THE PERFECT STORM
Gov. Mike Dunleavy sounded the budget alarm two years ago, stepping away from the Senate Majority when he could not vote for the budget that was too big, in his calculation. Or for a Permanent Fund dividend that violated Alaska Statute.
Then he ran for governor on promises to get spending under control, follow statute on the Permanent Fund dividend, and lock up repeat criminals.
Now that he’s governor, has not been able to get the Legislature to go along with much in the way of budget cuts, or the full Permanent Fund dividend, or program and budget restructuring, although the Legislature did support him on criminal justice reform.
His relationship with the Legislature’s political leadership has been strained, to say the least.
As luck would not have it, the price of Alaska North Slope oil just dropped into the mid-$30s.
Even if it doesn’t go lower, there’s not enough revenue coming in to pay for the current $4.5 billion budget, much less the $300 million supplemental budget that is on the table.
At $30 a barrel, only $1.1 billion in revenue would come into the treasury, forcing the Legislature to consider breaking the statutory formula created by Senate Bill 26, which passed in 2018 to stabilized the draw from the Permanent Fund Earnings Reserve Account.
It took three years to get that bill passed. SB 26 was going to solve at least some of Alaska’s budget problems going forward, as it promised a “structured draw.”
But it was deeply flawed, because it did not address another existing statute, which is the formula for the Alaska Permanent Fund dividend. That statute has been broken, first by Gov. Bill Walker and then by subsequent Legislatures; Walker vetoed, and then the Legislature only appropriated half of the dividend, rather than the full statutory amount.

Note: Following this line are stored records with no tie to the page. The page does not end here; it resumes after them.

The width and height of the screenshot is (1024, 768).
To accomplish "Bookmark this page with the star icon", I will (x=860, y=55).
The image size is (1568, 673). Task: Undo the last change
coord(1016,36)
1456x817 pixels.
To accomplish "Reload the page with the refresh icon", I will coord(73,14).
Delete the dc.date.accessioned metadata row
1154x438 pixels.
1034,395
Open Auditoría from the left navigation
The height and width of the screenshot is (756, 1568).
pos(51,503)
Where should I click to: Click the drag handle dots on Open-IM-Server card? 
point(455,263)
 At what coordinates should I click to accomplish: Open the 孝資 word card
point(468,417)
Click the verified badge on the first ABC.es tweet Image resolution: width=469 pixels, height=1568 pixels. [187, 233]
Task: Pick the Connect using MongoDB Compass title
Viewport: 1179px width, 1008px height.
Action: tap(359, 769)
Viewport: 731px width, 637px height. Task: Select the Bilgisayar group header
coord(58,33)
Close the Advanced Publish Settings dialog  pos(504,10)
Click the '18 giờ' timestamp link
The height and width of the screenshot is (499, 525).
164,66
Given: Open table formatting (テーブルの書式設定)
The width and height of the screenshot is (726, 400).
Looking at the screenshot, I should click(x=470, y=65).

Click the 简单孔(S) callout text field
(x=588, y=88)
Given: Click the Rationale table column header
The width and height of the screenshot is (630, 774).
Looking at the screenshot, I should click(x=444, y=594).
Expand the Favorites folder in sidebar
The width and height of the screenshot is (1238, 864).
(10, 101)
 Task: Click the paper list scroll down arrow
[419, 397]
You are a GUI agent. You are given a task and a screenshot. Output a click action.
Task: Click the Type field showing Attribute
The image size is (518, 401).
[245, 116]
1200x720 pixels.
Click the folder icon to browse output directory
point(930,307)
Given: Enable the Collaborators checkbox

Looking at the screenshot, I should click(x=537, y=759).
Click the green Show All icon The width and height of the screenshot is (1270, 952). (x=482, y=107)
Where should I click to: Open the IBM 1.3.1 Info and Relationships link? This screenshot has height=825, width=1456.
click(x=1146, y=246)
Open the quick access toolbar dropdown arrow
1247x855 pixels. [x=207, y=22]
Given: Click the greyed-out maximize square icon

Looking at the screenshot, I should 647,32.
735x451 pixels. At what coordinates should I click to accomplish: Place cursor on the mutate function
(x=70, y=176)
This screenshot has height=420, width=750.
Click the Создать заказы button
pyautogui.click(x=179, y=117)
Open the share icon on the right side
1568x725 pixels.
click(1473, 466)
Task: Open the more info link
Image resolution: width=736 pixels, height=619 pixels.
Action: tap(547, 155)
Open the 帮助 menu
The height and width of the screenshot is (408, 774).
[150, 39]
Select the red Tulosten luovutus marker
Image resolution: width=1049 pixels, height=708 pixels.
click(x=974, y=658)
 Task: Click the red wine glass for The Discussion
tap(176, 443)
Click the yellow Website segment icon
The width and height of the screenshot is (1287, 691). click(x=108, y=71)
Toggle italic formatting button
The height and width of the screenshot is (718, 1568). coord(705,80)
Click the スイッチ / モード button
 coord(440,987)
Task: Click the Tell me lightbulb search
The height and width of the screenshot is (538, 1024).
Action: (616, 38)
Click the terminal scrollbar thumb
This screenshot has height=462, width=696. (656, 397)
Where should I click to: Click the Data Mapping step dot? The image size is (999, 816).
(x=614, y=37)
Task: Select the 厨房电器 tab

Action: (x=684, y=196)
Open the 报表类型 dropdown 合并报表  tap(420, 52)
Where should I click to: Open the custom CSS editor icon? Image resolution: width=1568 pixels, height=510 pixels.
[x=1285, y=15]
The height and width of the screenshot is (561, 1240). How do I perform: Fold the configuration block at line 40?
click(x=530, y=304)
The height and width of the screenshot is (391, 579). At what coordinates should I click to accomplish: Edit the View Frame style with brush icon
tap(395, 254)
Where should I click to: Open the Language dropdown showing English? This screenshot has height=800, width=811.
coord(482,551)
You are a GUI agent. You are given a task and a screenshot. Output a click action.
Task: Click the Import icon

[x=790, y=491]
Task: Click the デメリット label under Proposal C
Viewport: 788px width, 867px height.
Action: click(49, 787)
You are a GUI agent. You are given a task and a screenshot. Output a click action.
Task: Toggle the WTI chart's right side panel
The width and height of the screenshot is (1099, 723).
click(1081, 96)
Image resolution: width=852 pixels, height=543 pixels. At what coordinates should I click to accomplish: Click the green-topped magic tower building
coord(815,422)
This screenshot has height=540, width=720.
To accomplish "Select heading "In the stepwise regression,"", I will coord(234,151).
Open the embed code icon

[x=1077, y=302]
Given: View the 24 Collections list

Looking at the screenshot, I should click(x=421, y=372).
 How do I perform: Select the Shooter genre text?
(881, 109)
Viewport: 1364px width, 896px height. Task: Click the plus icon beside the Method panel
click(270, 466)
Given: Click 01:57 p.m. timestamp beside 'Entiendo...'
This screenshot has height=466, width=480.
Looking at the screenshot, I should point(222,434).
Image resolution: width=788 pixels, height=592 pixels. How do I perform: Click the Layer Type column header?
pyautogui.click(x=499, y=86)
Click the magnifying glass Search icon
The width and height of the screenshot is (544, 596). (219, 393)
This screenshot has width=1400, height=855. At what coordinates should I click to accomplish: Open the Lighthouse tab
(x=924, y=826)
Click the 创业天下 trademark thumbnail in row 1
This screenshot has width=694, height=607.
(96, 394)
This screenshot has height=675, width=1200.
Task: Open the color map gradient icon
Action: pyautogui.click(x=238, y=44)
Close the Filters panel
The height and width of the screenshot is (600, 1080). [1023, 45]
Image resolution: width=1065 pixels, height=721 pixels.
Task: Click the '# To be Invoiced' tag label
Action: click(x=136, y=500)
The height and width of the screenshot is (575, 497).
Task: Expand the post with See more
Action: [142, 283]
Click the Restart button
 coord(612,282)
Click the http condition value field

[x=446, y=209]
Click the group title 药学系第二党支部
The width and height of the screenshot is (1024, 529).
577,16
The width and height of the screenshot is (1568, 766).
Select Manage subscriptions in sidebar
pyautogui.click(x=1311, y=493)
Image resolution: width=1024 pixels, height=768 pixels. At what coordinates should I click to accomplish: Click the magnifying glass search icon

This year, it seems likely that the Permanent Fund dividend will be shaved to just 20 percent of available revenues, rather than a 50-50 formula. Meanwhile, budget leaders in the Legislature are trying to grow the Permanent Fund corpus to $100 billion at a time of great volatility.
The budget ball is in their court, and specifically, the operating budget is in the Senate Finance Committee.
For now, its nearly a flat budget and they have not nearly enough money to pay for it. There are bills to grow the budget, such as House Bill 236 offered by Rep. Andi Story, which would add another $60 million in education spending over the next two years.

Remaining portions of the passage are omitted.